自分の愛している人のところへ立ち帰るものです。
 吝嗇《りんしょく》な人間が生前に隠して置いた財物《ざいもつ》の附近に、夜中徘徊するというのもやはりこのわけです。この人たちは自分の黄金《こがね》に対して厳重な見張りをしているのです。死人として、しなくともいいことをして自分で自分を苦しめ、かえって自分の不利益になってしまうのです。
 幽霊のすがたになって、地のなかに埋めた金などを掘っているのは珍らしいことではありません。それと同じように、さきに死んでしまった夫が、あとに生き残って他人と結婚した妻を悩ましに来たりすることがあります。私は生きていた時よりも、死んでからいっそう自分の妻を監視している大勢の人の名前までも知っています。

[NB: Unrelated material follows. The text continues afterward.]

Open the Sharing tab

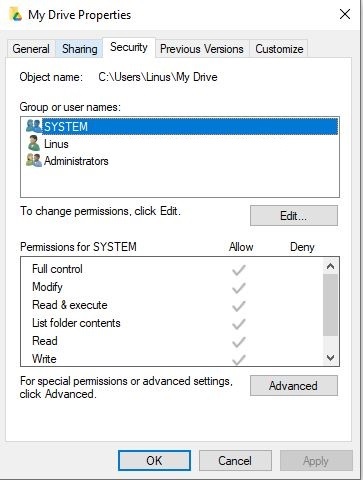coord(80,49)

 こんなことはいけないことです。正しい意味からいえば、死人が嫉妬をいだくなどは謂《いわ》れのないことです。私自身が見たことについてお話をすることもできますが、男が未亡人と結婚しても同じようなことになるのです。しかし、今お話をしたカトリーヌの一件は、次のように伝えられています。
 その不思議なことのあった翌朝、カトリーヌ・フォンテーヌは、自分の部屋で死んでいました。